Monday 18 December 2017

Clerical officer who was paid €12,500 to process passports for foreign nationals jailed

Barry Kindregan Pic: Courtpix
Barry Kindregan Pic: Courtpix

Sonya McLean

A clerical officer who was paid €12,500 to process five passports for foreign nationals who were not entitled to them has been jailed for two years.

Barry Kindregan (36) also organised passports for two other people but never received the agreed payment for them.

Kindregan of Downside Heights, Skerries, Dublin pleaded guilty at Dublin Circuit Criminal Court to four sample charges including, possession of a false passport and three charges of corruptly agreeing to accept a sum of money in cash as a reward for providing a passport on dates between August 1, 2012 and July 2013. He has no previous convictions.

He had been working as an officer in the passport office since 2007 when a colleague approached him in August 2012 and sought advice “for people in South Africa who wanted to get Irish passports”.

Kindregan said they would have to look for a foreign birth registration but the colleague spoke to him again some time later and admitted the people in question wouldn't be entitled to such registration. She asked him if he would be interested in producing passports for them for cash.

Kindregan later told gardaí in interview that he considered the proposal for a few days before he agreed to process the applications. He ultimately delivered seven completed passports for South African, Vietnamese, American and Moldovan nationals, back to his colleague.

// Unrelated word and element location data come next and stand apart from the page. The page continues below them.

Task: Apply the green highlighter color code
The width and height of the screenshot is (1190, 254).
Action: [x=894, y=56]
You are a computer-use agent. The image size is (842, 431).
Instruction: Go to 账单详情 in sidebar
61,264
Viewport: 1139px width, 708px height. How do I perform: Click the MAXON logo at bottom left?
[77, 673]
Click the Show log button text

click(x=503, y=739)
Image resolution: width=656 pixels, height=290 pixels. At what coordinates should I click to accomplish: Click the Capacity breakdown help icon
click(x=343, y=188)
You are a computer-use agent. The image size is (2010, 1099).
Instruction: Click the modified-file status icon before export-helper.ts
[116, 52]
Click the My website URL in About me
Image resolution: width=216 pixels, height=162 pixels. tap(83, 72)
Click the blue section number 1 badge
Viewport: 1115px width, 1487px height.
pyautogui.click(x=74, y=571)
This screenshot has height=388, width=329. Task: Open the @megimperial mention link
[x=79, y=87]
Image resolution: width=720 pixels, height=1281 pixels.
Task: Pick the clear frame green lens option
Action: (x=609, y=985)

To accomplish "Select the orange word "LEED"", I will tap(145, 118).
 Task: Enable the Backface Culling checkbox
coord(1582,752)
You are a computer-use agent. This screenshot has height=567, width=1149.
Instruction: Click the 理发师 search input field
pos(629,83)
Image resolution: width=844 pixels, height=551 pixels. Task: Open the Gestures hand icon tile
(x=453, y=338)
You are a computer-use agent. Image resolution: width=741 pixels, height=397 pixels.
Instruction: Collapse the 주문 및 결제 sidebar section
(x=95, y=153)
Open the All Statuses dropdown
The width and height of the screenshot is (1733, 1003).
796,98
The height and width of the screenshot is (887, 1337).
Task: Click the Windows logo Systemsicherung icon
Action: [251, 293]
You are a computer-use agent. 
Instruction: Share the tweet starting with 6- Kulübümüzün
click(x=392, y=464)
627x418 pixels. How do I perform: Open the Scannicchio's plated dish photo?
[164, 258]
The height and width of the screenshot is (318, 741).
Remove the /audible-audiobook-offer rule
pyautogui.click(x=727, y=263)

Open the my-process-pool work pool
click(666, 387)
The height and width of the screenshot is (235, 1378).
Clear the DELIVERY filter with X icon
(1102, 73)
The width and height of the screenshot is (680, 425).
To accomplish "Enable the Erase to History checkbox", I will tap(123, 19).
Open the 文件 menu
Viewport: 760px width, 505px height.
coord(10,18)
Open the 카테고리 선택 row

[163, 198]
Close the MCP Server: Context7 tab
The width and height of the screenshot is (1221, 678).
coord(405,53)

Judge Melanie Greally today noted that Kindregan had come from an excellent family and had expressed genuine remorse, but said she had to balance this against the serious nature of the offence.

She said Kindregan had been in a position of trust and he hadn't carried out any enquiries about the intended recipients of the passports, so she had to impose a custodial sentence.

The court heard that Kindregan admitted he only checked supporting documentation to make sure the name was spelled properly and acknowledged that he knew the applicants weren't entitled to Irish passports.

Detective Garda Joanne O'Sullivan told Cathleen Noctor BL, prosecuting, that an agreement had been reached between Kindregan and his colleague that he would get €1,250 at the start of the application for the passport and a final €1,250 when it was completed.

She agreed that he never received the payment for the first two passports and he contacted gardaí himself, following his arrest for the first two passports, to admit that he had processed a further five.

Det Gda O'Sullivan agreed with Ronan Kennedy BL, defending, that his client was “not the prime mover” in the operation and was used to facilitate another person. She said she believed he was manipulated and deliberately targeted because of his known IT skills.

Det Gda O'Sullivan accepted that Kindregan co-operated fully with the garda investigation, was genuinely remorseful and was unlikely to come to garda attention in the future. She agreed that he lost his job in the passport office but had since secured new employment.

Mr Kennedy told Judge Greally that his client wanted to apologise from the bottom of his heart and it was a gross understatement to say he was deeply ashamed of himself.

“He let down the State, who provided him with a good position, his work colleagues, whom he respected and liked in the office and his family”.

“There isn't a day goes by that he doesn't regret his actions. No matter what penalty the court imposes this is something he has to live with for the rest of his days,” Mr Kennedy said.